Ostellino dà la sveglia al Centrodestra: ripartire da zero o sarà troppo tardi
Patto sì, patto no. Emorragia di consensi, rivalità interne, riposizionamenti giornalieri: ce la farà il centrodestra diviso a risalire la china di una stagione disarmante? Se lo chiede Piero Ostellino dalle colonne de Il Giornale a partire dall’analisi delle reazioni scomposte seguite “alla designazione unilaterale e all’elezione a presidente della Repubblica di Sergio Mattarella guidata dal presidente del Consiglio”. La verità – spiega il giornalista e politologo – è complessa e qualsiasi paragone con il passato non terrebbe conto a sufficienza del fattore Renzi. Nel ’94 contro un centrosinistra capeggiato dal Partito comunista “quella certa idea dell’Italia” aveva avuto successo, fatto vincere le elezioni e sconfitto la macchina da guerra di Achille Occhetto: più che il programma, insomma, fu la paura di un successo comunista a spingere i moderati al voto.
Il trasformismo non basta
Ora quel mondo non c’è più, lo ha capito bene Renzi che, scrive Ostellino, ” non è un riformista ma un furbo trasformista” e ha adottato per il centrosinistra le tematiche che erano state sostanzialmente del centrodestra.

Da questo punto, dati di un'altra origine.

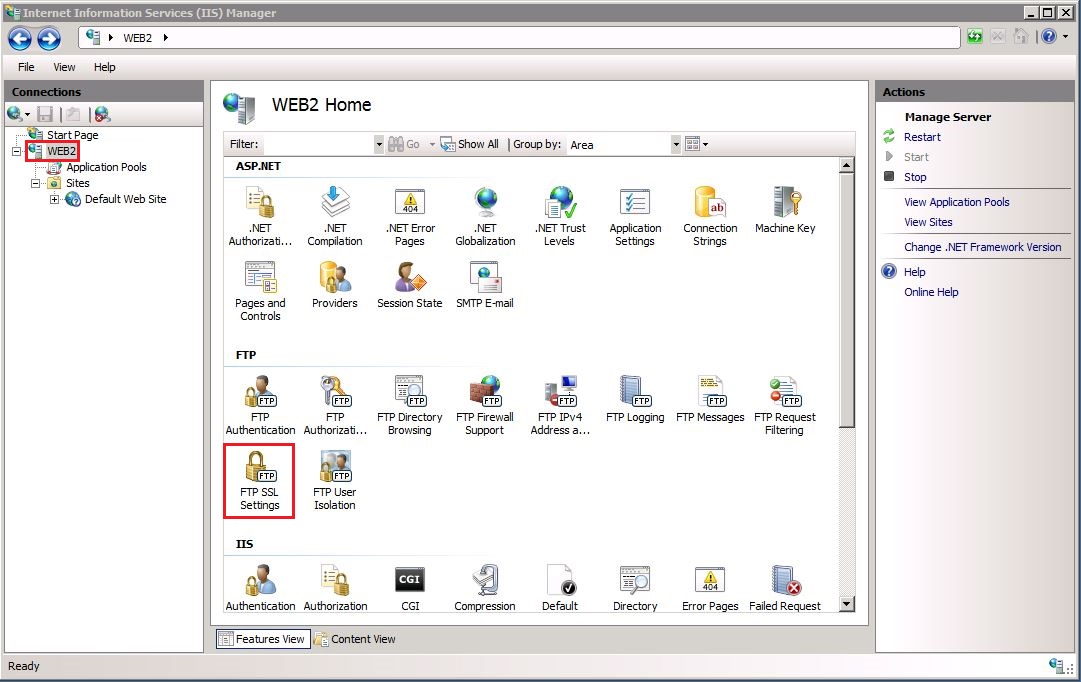Collapse the WEB2 server tree node
This screenshot has width=1081, height=682.
17,152
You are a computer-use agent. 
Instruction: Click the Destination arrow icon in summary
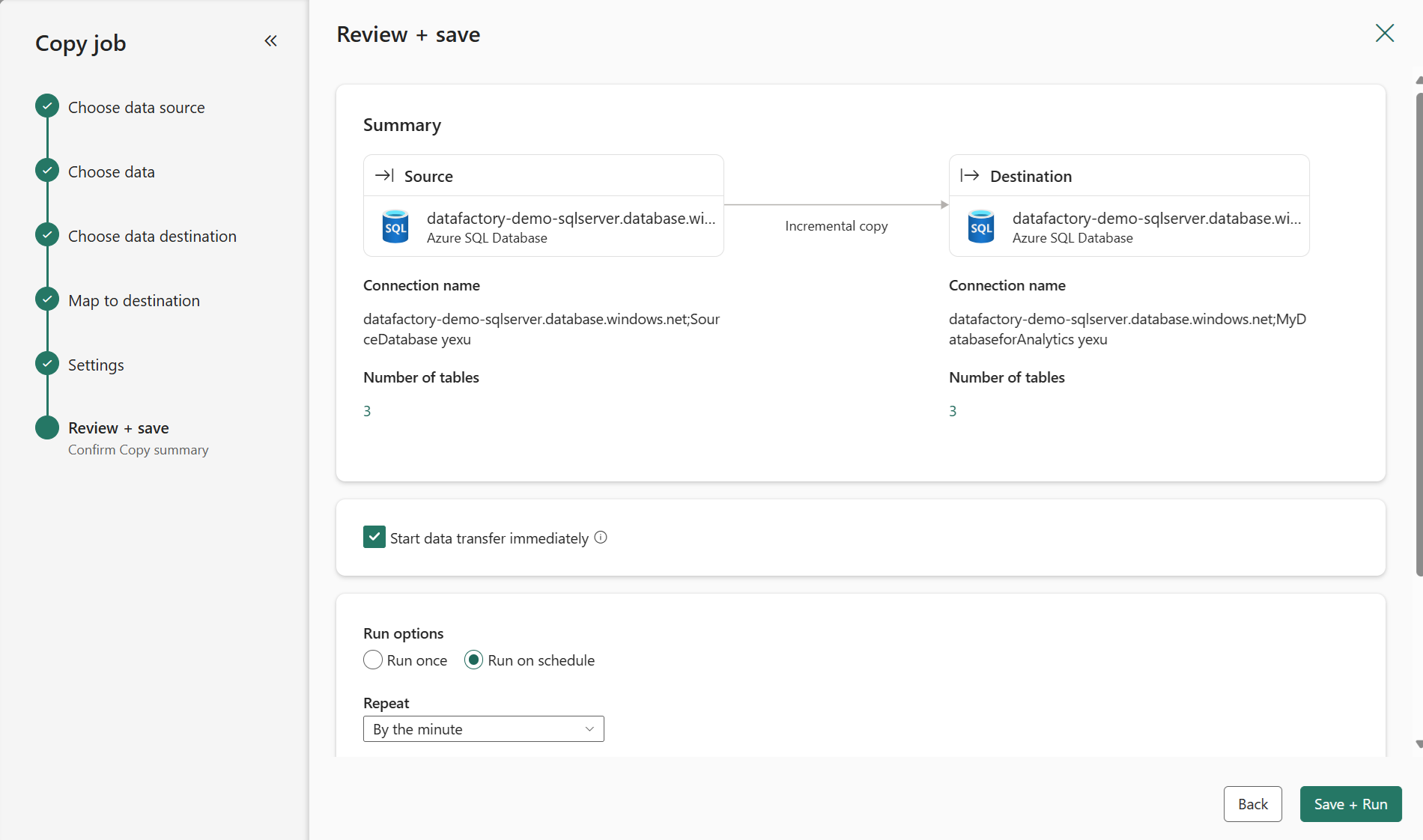point(970,176)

Ora al Cavaliere non può bastare la soddisfazione di aver influenzato la politica del suo avversario, sarebbe poca cosa e porterebbe, come sta accadendo, alla marginalità. Secondo Ostellino sono due le questioni fondamentali alle quali il centrodestra deve dare una risposta in tempi brevi. Sarà sufficiente il trasformismo di Renzi a cambiare l’Italia? E ancora :il centrodestra ha le risorse culturali per fare la stessa operazione che il premier ha portato brillantemente a termine nel centrosinistra sbaragliando la vecchia guardia post-comunista e conquistando molti consensi anche nel ceto medio? Sono domande alle quali il centrodestra non può sottrarsi. Prima che sia troppo tardi.